Why the Remodel Order Is Fixed

The order of a Florida kitchen remodel is not a matter of taste — it is set by two hard constraints. First, the FBC requires that concealed work be inspected before it is covered, so rough wiring and piping must pass an inspection before drywall closes the walls. Second, stone countertops are templated off the cabinets after they are installed and leveled, which forces cabinets ahead of counters every time.

Get the sequence wrong and one of two things happens: an inspector red-tags work that was covered too early and you open the wall back up, or a fabricator arrives to template and finds no cabinets to measure from. Both reset the schedule. A remodel that respects the order moves in one direction only — nothing finished gets undone.

The Full Sequence at a Glance

A standard Florida kitchen remodel moves through eleven phases.

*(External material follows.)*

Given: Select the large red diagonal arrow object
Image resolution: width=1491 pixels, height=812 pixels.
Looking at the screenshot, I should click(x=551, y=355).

The diagram below maps them on a timeline and marks the single inspection gate that everything before drywall must clear, plus the two-week fabrication gap that sits between setting cabinets and setting countertops.

FLORIDA KITCHEN REMODEL — BUILD SEQUENCE 1 Design 2 Permit 3 Demo 4 Rough-in EPM INSPECTION GATE rough-in passes before drywall 5 Drywall 6 Floor 7 Cabinets ~2-WEEK GAP template then fabricate 8 Countertops 9 Backsplash 10 Appliances 11 FINAL INSPECTION
The yellow gate is the FBC rough-in inspection — nothing covers a wall until it passes. The burnt block is the two-week countertop fabrication window that begins only after cabinets are set.

Two markers on that timeline are non-negotiable in Florida: the inspection gate after rough-in, and the fabrication gap after cabinets. Everything else can flex by a day or two, but those two govern the whole project's calendar.

Phase 1-2: Design and Permit

Design locks the layout, the cabinet specification, the appliance list, and the electrical and plumbing plan before a single tool comes out. In Florida this stage also determines whether you need a permit at all, because the scope of work decides that — not the room.

What design has to settle before demo

Final design fixes every dimension a trade will rely on later: cabinet runs, the sink and range locations, the island footprint, and where each receptacle and circuit lands. Because countertops are templated off cabinets, the cabinet layout is effectively the master drawing for the back half of the job.

Cabinet specification
Box material, sizes, and exact wall positions. In Florida's humidity, box material matters — see our take on kitchen cabinet box materials for plywood versus particleboard.
Electrical plan
Circuit count and receptacle placement to NEC Article 210.52. A kitchen needs at least two 20-amp small-appliance circuits, and no point along the countertop may sit more than 24 inches from a receptacle.
Plumbing and venting plan
Sink, dishwasher, and any island plumbing, plus the drain-waste-vent layout the rough-in inspection will check.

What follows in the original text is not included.